We have been having great fun on Twitter with @annaandthedead ‘s  #31DaysofGraves – a different topic for each day in October. We have had pictures for Languages, Big, Small, Eroded, Repairs … if you can still bear to use Twitter (see what I did there – I can’t bring myself to use the new name. X just reminds me of Agnes Nitt, the apprentice witch in Terry Pratchett’s Discworld) look up the hashtag and enjoy.

Day 9 was Repurposed and today, 15 October, is Cross. Plenty of crosses on medieval tomb slabs, plenty in Victorian and more modern churchyards – but there shouldn’t be any for the early modern period. After the Reformation, such visual imagery was frowned on, even on monuments. ‘Frightful Brands of Superstition’, one 17th century author called them.

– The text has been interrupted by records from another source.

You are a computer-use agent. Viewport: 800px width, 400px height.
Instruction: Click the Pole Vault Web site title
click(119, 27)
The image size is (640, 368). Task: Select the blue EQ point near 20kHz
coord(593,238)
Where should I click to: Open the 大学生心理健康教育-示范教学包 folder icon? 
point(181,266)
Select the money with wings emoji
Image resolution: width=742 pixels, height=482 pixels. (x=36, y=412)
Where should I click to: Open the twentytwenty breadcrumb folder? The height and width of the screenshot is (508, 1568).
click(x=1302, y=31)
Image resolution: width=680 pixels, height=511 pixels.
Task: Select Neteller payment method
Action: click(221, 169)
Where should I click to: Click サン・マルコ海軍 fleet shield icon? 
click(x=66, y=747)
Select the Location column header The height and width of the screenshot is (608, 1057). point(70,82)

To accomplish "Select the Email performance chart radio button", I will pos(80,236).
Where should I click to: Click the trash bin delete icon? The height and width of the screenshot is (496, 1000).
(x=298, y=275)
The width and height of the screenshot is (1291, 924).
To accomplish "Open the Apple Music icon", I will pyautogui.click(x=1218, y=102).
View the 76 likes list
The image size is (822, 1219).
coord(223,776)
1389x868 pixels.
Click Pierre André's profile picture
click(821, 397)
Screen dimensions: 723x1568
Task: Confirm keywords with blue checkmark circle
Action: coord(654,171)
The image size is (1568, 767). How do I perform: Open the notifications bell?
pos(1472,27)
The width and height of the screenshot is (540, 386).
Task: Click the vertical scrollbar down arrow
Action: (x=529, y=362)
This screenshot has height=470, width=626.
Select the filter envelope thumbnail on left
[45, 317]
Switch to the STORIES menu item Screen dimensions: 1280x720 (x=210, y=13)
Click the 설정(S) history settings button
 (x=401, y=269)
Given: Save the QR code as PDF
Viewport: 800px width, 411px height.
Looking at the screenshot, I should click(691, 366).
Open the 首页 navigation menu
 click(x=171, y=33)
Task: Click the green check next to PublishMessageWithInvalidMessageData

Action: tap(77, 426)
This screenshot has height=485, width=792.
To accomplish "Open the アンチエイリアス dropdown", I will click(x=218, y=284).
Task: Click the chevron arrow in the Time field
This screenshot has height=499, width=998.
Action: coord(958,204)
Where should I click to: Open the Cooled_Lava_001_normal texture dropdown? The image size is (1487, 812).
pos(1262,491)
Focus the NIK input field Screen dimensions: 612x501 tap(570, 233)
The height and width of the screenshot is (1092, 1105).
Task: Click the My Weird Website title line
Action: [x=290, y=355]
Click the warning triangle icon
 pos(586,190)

So why have we got so many of them in south-east Wales? Virtually all the late 16th and early 17th century ledgerstones in Glamorgan, Gwent and south Breconshire have crosses of one form or another, from the very simple four-line crosses of the Vale of Glamorgan to the elaborate fleur-de-lys cross heads and scrolled bases of north Gwent. How did we get away with it?

The answer may be on this one in Brecon Cathedral: an interlace cross head with the HIS trigram in the form adopted by the Jesuits, but with the second half of the patriotic saying ‘Fear God, Honour the King’.

brecon rjwilliam detail

It was this combination of traditionalism and loyalism which characterised early modern Wales, and the fact that we posed no threat to the Tudor and Stuart state meant that we got away with crosses on our tombs, pilgrimages, relics and rosaries.

Not all these crosses were new: there are also examples of reused medieval crosses. That kind of reuse is something Sarah Tarlow has written about in the context of the Western Isles of Scotland. She sees it as the same sort of traditionalism that we find in Wales, not explicitly Catholic but adhering to the old ways of doing things. Reused crosses are less noticeable in south Wales, but they do occur – and they can hide in plain sight. I thought I knew every stone in Brecon Cathedral by now, but it wasn’t until a recent visit that I realised that this

20230527 113302 A resized

(Chris Jones-Jenkins’s photo) was not an entirely early modern cross slab but a reused medieval one. The design of the cross head is virtually identical to this one

brecon 17 compressed

which is clearly medieval (probably early 14th century) from the style of the lettering. A Cross and Repurposed all in one.